» **THE TASK**: Nothing in the records may be altered. Repeat them in full.

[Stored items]
»»

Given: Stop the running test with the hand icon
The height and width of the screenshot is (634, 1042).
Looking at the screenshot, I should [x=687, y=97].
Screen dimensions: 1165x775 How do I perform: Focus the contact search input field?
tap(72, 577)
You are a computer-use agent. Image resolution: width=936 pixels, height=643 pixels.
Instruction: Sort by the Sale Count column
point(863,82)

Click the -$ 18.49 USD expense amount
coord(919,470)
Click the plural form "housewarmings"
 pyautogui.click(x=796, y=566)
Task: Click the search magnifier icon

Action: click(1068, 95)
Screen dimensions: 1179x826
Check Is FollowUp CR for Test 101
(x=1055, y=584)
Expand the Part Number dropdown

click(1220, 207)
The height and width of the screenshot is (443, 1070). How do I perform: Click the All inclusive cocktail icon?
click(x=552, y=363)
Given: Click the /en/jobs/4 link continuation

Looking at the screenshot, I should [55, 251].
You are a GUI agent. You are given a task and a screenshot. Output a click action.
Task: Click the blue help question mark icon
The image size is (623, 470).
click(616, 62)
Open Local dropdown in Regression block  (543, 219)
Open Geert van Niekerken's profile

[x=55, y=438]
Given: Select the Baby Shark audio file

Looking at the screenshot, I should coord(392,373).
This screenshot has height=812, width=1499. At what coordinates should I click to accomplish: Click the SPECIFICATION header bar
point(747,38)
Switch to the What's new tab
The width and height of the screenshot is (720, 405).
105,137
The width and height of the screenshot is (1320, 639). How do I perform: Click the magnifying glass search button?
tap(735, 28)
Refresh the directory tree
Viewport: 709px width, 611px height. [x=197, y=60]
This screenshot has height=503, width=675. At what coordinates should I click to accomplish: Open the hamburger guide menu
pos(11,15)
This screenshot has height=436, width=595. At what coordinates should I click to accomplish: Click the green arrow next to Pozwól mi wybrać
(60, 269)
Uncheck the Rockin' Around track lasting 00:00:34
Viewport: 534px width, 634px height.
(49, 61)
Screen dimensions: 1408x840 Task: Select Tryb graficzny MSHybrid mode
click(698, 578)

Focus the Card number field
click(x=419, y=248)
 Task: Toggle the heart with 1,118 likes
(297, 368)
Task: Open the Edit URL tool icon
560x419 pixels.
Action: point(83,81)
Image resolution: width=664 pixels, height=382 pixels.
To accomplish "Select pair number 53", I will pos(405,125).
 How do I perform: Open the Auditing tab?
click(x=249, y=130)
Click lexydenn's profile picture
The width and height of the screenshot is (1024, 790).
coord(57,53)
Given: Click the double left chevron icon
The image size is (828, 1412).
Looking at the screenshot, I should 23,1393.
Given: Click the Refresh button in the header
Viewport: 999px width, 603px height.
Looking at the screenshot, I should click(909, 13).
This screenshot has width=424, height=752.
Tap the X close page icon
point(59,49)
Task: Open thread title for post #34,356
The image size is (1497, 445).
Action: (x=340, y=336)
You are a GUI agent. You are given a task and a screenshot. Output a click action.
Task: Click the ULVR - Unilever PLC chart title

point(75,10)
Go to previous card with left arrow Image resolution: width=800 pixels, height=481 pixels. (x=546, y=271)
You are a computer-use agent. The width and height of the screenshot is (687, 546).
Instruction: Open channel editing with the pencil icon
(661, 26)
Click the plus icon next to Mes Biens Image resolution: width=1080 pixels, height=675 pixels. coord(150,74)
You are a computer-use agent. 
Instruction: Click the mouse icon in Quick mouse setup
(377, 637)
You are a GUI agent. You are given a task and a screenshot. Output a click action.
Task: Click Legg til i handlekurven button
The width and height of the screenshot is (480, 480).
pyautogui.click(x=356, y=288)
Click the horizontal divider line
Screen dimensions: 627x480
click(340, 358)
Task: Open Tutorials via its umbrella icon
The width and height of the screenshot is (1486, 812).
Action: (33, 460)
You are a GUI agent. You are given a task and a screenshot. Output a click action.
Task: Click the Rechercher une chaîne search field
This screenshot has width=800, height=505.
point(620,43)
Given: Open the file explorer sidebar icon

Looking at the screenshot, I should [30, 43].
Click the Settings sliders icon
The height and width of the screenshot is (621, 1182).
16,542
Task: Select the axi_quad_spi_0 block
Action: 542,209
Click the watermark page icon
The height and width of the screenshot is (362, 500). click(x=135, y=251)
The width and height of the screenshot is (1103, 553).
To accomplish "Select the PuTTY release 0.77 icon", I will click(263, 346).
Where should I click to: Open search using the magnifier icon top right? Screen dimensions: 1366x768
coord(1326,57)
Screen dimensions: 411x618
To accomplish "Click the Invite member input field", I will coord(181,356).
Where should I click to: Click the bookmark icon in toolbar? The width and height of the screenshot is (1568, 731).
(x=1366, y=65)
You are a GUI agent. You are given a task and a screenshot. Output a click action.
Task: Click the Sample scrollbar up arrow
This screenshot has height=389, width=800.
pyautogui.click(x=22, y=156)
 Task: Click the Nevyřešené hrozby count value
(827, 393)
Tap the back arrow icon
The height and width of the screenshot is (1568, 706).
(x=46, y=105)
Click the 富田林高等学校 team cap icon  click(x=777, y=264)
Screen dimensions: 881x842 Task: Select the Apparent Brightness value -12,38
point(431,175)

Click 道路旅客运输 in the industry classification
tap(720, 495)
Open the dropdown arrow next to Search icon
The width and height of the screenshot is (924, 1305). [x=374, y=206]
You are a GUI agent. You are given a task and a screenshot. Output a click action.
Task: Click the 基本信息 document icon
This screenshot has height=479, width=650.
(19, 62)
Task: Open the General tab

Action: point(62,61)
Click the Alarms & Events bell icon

««

» **RESPONSE TO THIS TASK**:
Given: Stop the running test with the hand icon
The height and width of the screenshot is (634, 1042).
Looking at the screenshot, I should [x=687, y=97].
Screen dimensions: 1165x775 How do I perform: Focus the contact search input field?
tap(72, 577)
You are a computer-use agent. Image resolution: width=936 pixels, height=643 pixels.
Instruction: Sort by the Sale Count column
point(863,82)

Click the -$ 18.49 USD expense amount
coord(919,470)
Click the plural form "housewarmings"
 pyautogui.click(x=796, y=566)
Task: Click the search magnifier icon

Action: click(1068, 95)
Screen dimensions: 1179x826
Check Is FollowUp CR for Test 101
(x=1055, y=584)
Expand the Part Number dropdown

click(1220, 207)
The height and width of the screenshot is (443, 1070). How do I perform: Click the All inclusive cocktail icon?
click(x=552, y=363)
Given: Click the /en/jobs/4 link continuation

Looking at the screenshot, I should [55, 251].
You are a GUI agent. You are given a task and a screenshot. Output a click action.
Task: Click the blue help question mark icon
The image size is (623, 470).
click(616, 62)
Open Local dropdown in Regression block  (543, 219)
Open Geert van Niekerken's profile

[x=55, y=438]
Given: Select the Baby Shark audio file

Looking at the screenshot, I should coord(392,373).
This screenshot has height=812, width=1499. At what coordinates should I click to accomplish: Click the SPECIFICATION header bar
point(747,38)
Switch to the What's new tab
The width and height of the screenshot is (720, 405).
105,137
The width and height of the screenshot is (1320, 639). How do I perform: Click the magnifying glass search button?
tap(735, 28)
Refresh the directory tree
Viewport: 709px width, 611px height. [x=197, y=60]
This screenshot has height=503, width=675. At what coordinates should I click to accomplish: Open the hamburger guide menu
pos(11,15)
This screenshot has height=436, width=595. At what coordinates should I click to accomplish: Click the green arrow next to Pozwól mi wybrać
(60, 269)
Uncheck the Rockin' Around track lasting 00:00:34
Viewport: 534px width, 634px height.
(49, 61)
Screen dimensions: 1408x840 Task: Select Tryb graficzny MSHybrid mode
click(698, 578)

Focus the Card number field
click(x=419, y=248)
 Task: Toggle the heart with 1,118 likes
(297, 368)
Task: Open the Edit URL tool icon
560x419 pixels.
Action: point(83,81)
Image resolution: width=664 pixels, height=382 pixels.
To accomplish "Select pair number 53", I will pos(405,125).
 How do I perform: Open the Auditing tab?
click(x=249, y=130)
Click lexydenn's profile picture
The width and height of the screenshot is (1024, 790).
coord(57,53)
Given: Click the double left chevron icon
The image size is (828, 1412).
Looking at the screenshot, I should 23,1393.
Given: Click the Refresh button in the header
Viewport: 999px width, 603px height.
Looking at the screenshot, I should click(909, 13).
This screenshot has width=424, height=752.
Tap the X close page icon
point(59,49)
Task: Open thread title for post #34,356
The image size is (1497, 445).
Action: (x=340, y=336)
You are a GUI agent. You are given a task and a screenshot. Output a click action.
Task: Click the ULVR - Unilever PLC chart title

point(75,10)
Go to previous card with left arrow Image resolution: width=800 pixels, height=481 pixels. (x=546, y=271)
You are a computer-use agent. The width and height of the screenshot is (687, 546).
Instruction: Open channel editing with the pencil icon
(661, 26)
Click the plus icon next to Mes Biens Image resolution: width=1080 pixels, height=675 pixels. coord(150,74)
You are a computer-use agent. 
Instruction: Click the mouse icon in Quick mouse setup
(377, 637)
You are a GUI agent. You are given a task and a screenshot. Output a click action.
Task: Click Legg til i handlekurven button
The width and height of the screenshot is (480, 480).
pyautogui.click(x=356, y=288)
Click the horizontal divider line
Screen dimensions: 627x480
click(340, 358)
Task: Open Tutorials via its umbrella icon
The width and height of the screenshot is (1486, 812).
Action: (33, 460)
You are a GUI agent. You are given a task and a screenshot. Output a click action.
Task: Click the Rechercher une chaîne search field
This screenshot has width=800, height=505.
point(620,43)
Given: Open the file explorer sidebar icon

Looking at the screenshot, I should [30, 43].
Click the Settings sliders icon
The height and width of the screenshot is (621, 1182).
16,542
Task: Select the axi_quad_spi_0 block
Action: 542,209
Click the watermark page icon
The height and width of the screenshot is (362, 500). click(x=135, y=251)
The width and height of the screenshot is (1103, 553).
To accomplish "Select the PuTTY release 0.77 icon", I will click(263, 346).
Where should I click to: Open search using the magnifier icon top right? Screen dimensions: 1366x768
coord(1326,57)
Screen dimensions: 411x618
To accomplish "Click the Invite member input field", I will coord(181,356).
Where should I click to: Click the bookmark icon in toolbar? The width and height of the screenshot is (1568, 731).
(x=1366, y=65)
You are a GUI agent. You are given a task and a screenshot. Output a click action.
Task: Click the Sample scrollbar up arrow
This screenshot has height=389, width=800.
pyautogui.click(x=22, y=156)
 Task: Click the Nevyřešené hrozby count value
(827, 393)
Tap the back arrow icon
The height and width of the screenshot is (1568, 706).
(x=46, y=105)
Click the 富田林高等学校 team cap icon  click(x=777, y=264)
Screen dimensions: 881x842 Task: Select the Apparent Brightness value -12,38
point(431,175)

Click 道路旅客运输 in the industry classification
tap(720, 495)
Open the dropdown arrow next to Search icon
The width and height of the screenshot is (924, 1305). [x=374, y=206]
You are a GUI agent. You are given a task and a screenshot. Output a click action.
Task: Click the 基本信息 document icon
This screenshot has height=479, width=650.
(19, 62)
Task: Open the General tab

Action: point(62,61)
Click the Alarms & Events bell icon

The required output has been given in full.